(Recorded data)

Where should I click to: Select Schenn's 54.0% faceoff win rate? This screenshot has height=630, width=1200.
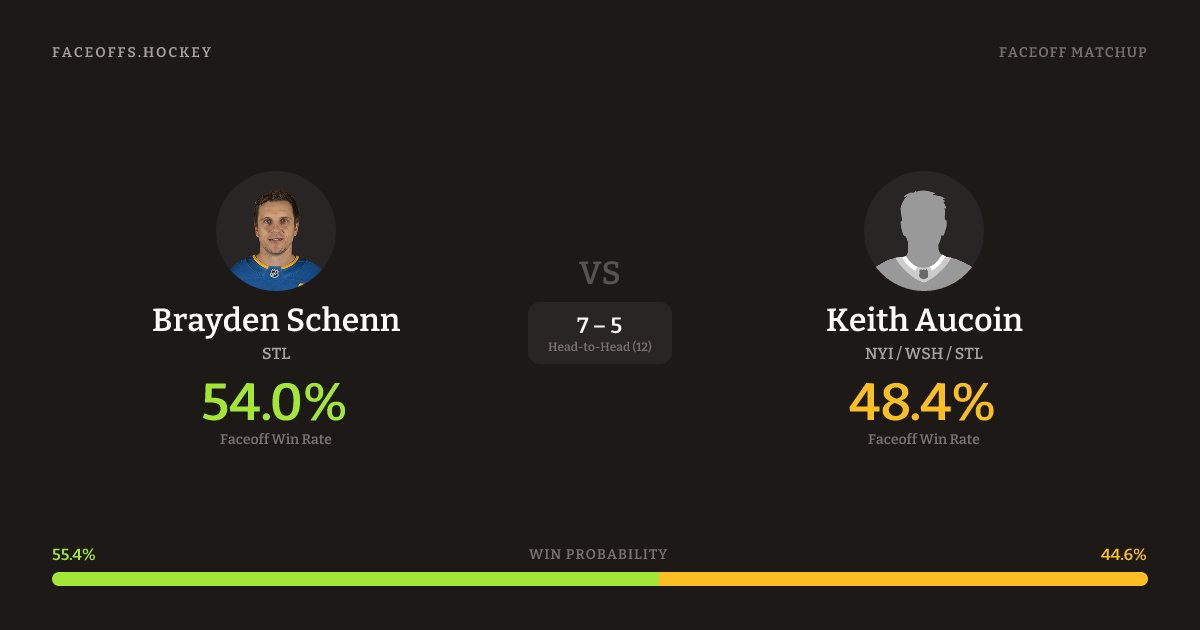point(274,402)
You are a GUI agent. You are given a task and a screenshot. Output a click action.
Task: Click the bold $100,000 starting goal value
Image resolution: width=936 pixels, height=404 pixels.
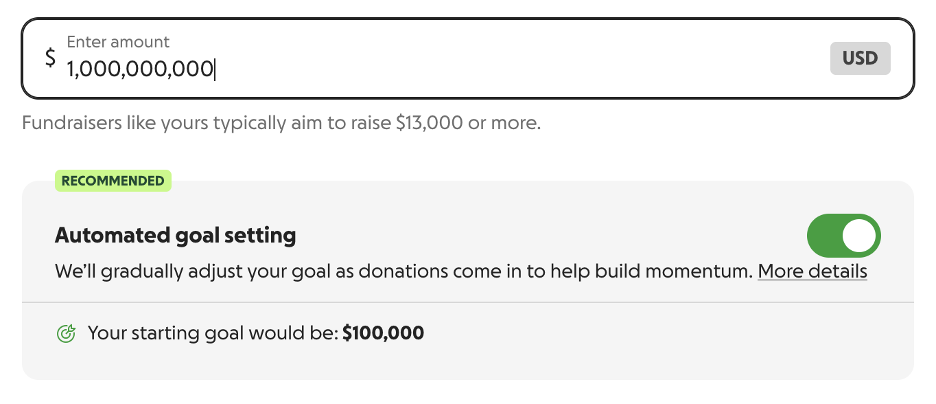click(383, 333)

What is needed =>
Once the line containing "Task: Click the" is found in the records above, it and every line after it up to the last must be repeated exactly, without pictures.

Result of this exercise =>
Task: Click the bold $100,000 starting goal value
Image resolution: width=936 pixels, height=404 pixels.
click(383, 333)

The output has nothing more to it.